Many venues are now looking to increase their rigging grid capacity and coverage through detailed structural analysis, the addition of rigging beams, and—if necessary—strengthening of their primary roof structures. In planning a new facility, owners should consider proportioning their rigging grid to extend across the entire event floor, be configured for optimum speed and accessibility, and provide far more capacity than they think they’ll need. The construction costs associated with additional capacity and coverage are nominal, making it much wiser to build it now than to retrofit later.

Distinct Bowl Design

Multi-purpose venues must also be strategically planned and proportioned for a variety of uses, with a focus on alternative or unconventional seating bowl configurations, premium amenities that reflect local demand and target demographics, and the flexibility to accommodate future modifications that reflect changing fan preferences. Often this means new venues that are smaller in terms of capacity, but much more diverse in the types of premium and ancillary spaces surrounding the action. 

Seating bowl structures and concourses, for example, must be designed with the understanding that any section at any level may be converted in the future to something entirely new.

Globe Life Field in Arlington, Texas, which opened in 2020, is a 40,000-seat Major League Baseball Park and home to the Texas Rangers. The seven-tier seating bowl provides distinctive front row experiences for each respective tier.

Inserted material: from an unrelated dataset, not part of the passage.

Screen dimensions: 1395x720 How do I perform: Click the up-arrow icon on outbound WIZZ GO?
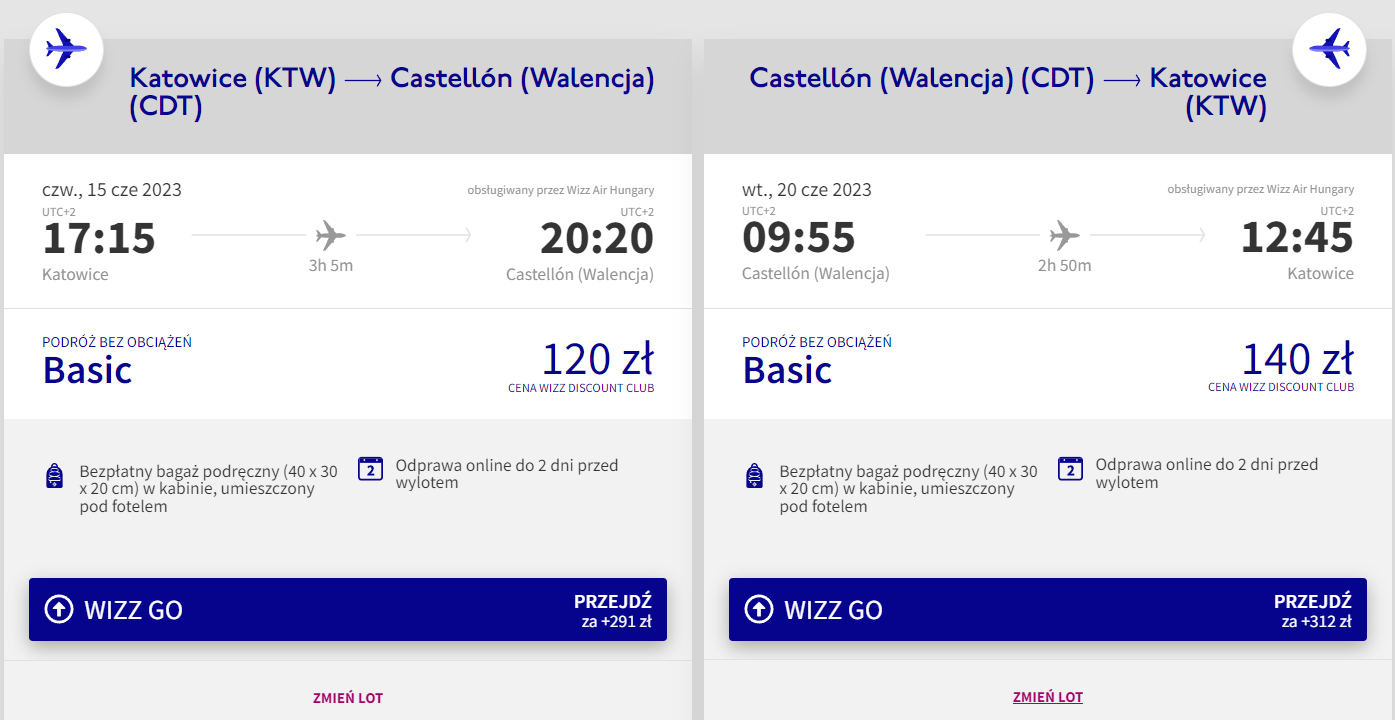[60, 609]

The first row of the seating bowl at the field level is seven feet closer to the field, the second tier is 14 feet closer, and the upper bowl seating tier is 23 feet closer compared to the Rangers’ old ballpark. In order to keep fans in the seating bowl comfortable, a retractable ethylene tetrafluoroethylene roof provides a climate-controlled ballpark during inclement weather but also the ability for an open-air atmosphere during pleasant weather.

The Next Generation

For the next generation of fans, the ultimate game day experience is about social connection, and the challenge for sports franchises and venue designers is to constantly reinvent that experience and provide a connection to the event that cannot be matched at home.

Opened in 2018, Fiserv Forum, home of the National Basketball Association’s Milwaukee Bucks is a prime example of the enhanced gameday experience—even when the team is not playing at their iconic home. During the 2021 NBA Finals, the 30-acre Deer District which surrounds Fiserv Forum, was the epicenter for away-game viewing parties for Bucks fans. Attendance in the Deer District peaked when on July 20, 2021, nearly 65,000 people gathered to watch the Bucks win the NBA Championship—generating close to $6 million in revenue for Deer District businesses on a single day and over $70 million total during the Bucks’ 2021 playoff season.

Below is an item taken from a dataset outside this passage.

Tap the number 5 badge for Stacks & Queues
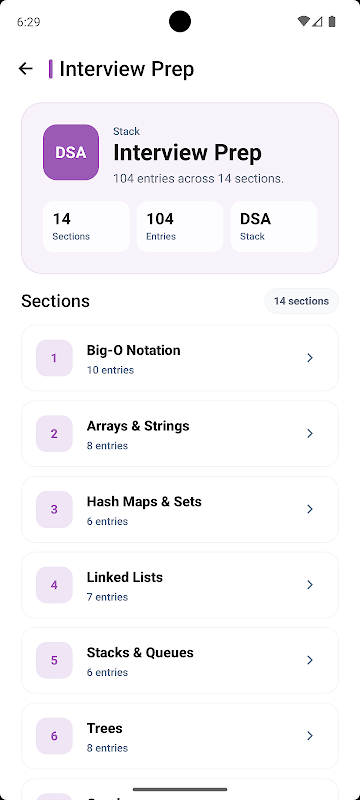The image size is (360, 800). [x=54, y=660]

The trend to create unique and authentic experiences will only continue as venues conceive new strategies for attracting fans and accommodating a wider variety of events. Perhaps the greatest challenge for designers over the next several years is to find that balance between flexibility and authenticity—between conceiving a facility that can easily accommodate any event, but also provide a custom-designed, event-specific all-day experience for every fan that is centered around entertainment and mixed-use development.